— Set task —
Extract each row below that contains the string "star", matching case exactly.

Stored records

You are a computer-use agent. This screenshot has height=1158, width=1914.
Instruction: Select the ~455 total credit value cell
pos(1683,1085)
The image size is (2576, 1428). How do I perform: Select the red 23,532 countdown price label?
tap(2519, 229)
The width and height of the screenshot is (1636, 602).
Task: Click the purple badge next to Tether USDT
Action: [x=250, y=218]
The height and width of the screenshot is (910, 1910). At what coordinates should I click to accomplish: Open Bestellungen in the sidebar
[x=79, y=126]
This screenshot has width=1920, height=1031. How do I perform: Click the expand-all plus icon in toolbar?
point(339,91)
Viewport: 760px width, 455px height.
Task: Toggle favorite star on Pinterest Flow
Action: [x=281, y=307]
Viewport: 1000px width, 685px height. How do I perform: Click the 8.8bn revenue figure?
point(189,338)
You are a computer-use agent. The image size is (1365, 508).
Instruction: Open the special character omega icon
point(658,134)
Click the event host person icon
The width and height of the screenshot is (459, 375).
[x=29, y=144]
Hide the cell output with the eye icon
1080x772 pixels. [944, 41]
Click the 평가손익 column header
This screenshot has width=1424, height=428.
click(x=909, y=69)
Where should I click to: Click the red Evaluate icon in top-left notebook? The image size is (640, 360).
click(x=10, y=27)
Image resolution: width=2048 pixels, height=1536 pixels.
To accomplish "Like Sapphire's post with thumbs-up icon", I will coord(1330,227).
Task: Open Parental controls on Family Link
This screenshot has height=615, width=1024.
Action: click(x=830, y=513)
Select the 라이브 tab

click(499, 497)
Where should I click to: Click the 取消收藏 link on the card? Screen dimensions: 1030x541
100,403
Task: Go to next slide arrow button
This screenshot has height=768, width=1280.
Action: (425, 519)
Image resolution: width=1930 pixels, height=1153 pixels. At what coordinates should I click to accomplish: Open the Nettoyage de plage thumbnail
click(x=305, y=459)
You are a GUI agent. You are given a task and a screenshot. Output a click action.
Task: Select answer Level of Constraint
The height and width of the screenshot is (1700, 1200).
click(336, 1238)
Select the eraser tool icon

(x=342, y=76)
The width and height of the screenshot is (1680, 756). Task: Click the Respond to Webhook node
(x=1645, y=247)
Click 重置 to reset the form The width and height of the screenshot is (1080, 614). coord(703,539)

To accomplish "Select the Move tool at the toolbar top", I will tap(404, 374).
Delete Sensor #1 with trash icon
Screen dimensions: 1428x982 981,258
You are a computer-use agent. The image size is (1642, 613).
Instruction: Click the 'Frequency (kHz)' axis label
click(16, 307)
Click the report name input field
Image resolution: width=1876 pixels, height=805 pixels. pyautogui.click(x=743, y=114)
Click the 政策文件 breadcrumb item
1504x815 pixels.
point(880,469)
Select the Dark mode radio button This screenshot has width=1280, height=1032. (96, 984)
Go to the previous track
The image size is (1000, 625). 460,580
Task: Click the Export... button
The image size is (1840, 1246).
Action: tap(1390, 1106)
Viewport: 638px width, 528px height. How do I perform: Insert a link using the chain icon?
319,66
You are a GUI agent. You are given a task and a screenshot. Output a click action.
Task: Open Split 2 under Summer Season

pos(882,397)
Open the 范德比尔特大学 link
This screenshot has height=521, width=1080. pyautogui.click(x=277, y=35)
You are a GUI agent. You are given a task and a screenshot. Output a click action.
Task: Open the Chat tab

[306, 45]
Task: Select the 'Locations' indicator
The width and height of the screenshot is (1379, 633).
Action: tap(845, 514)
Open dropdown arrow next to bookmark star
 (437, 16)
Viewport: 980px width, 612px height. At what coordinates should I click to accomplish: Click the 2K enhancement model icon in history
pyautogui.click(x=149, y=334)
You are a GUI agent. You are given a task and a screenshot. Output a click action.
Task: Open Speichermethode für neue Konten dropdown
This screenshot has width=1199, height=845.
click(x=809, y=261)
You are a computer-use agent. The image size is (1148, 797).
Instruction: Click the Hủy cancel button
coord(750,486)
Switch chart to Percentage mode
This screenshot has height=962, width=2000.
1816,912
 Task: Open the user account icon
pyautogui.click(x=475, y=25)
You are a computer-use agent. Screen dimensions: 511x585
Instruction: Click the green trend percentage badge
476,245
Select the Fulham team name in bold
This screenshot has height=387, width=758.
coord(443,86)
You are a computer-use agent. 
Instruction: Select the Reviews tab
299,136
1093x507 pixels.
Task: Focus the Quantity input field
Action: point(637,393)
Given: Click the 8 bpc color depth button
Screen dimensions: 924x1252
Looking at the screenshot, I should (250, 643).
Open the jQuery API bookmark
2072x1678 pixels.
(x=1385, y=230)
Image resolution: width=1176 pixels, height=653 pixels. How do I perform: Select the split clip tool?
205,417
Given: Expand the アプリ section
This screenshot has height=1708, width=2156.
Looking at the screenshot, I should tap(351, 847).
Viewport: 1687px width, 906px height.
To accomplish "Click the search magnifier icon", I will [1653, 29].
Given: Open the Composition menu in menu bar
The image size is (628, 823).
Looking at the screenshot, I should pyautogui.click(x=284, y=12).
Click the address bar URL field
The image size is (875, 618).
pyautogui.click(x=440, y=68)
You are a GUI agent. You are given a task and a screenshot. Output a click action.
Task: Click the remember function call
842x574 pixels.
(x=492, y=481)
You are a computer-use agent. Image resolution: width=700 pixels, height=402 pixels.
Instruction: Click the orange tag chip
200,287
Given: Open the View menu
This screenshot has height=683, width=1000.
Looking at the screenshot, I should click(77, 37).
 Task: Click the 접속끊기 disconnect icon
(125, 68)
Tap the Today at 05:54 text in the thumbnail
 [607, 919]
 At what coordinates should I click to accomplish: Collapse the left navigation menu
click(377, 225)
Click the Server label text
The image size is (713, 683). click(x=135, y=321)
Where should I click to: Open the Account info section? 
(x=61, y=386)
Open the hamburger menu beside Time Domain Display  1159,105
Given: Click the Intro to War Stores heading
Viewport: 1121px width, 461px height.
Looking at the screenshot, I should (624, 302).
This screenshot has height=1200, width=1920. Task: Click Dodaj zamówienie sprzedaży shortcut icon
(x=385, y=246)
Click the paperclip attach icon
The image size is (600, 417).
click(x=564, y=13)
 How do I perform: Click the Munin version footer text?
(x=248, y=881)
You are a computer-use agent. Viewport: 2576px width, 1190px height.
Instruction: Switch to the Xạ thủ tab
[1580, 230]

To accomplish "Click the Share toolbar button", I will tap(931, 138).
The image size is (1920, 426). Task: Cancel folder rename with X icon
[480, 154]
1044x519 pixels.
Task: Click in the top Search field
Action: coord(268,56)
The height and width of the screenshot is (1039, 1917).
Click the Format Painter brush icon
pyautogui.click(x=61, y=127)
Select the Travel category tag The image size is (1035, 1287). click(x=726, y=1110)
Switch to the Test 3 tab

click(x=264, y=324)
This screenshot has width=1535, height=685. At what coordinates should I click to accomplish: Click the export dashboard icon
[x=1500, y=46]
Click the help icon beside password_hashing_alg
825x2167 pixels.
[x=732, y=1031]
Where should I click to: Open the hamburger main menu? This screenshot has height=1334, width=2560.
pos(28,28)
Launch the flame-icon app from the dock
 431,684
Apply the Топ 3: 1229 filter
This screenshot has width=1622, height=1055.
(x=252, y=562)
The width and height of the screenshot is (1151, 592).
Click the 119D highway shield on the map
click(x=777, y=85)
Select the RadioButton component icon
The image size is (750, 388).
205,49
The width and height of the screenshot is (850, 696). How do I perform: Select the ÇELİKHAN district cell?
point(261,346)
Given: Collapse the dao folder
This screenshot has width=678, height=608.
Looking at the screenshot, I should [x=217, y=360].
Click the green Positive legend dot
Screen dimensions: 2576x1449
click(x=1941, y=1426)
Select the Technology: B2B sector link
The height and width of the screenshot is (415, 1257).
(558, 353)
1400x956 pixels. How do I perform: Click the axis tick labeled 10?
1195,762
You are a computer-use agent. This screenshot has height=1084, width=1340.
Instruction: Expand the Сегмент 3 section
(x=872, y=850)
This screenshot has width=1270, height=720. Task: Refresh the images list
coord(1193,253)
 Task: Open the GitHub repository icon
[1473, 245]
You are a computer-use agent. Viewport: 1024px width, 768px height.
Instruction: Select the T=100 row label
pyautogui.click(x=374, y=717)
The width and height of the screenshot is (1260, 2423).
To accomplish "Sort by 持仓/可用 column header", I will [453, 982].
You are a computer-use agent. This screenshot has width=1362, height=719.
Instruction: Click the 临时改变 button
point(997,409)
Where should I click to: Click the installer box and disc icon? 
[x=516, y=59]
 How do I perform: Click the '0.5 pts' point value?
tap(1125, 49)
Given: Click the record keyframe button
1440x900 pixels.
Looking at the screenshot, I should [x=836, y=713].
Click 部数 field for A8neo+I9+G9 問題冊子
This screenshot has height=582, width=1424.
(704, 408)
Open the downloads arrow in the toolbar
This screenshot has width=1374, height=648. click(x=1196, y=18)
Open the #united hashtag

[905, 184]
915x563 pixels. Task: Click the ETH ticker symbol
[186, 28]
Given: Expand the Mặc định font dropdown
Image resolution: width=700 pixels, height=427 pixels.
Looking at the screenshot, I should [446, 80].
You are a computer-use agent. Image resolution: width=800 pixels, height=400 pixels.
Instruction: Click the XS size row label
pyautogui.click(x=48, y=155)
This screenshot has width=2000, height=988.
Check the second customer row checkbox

— Complete answer —
Task: Toggle favorite star on Pinterest Flow
Open dropdown arrow next to bookmark star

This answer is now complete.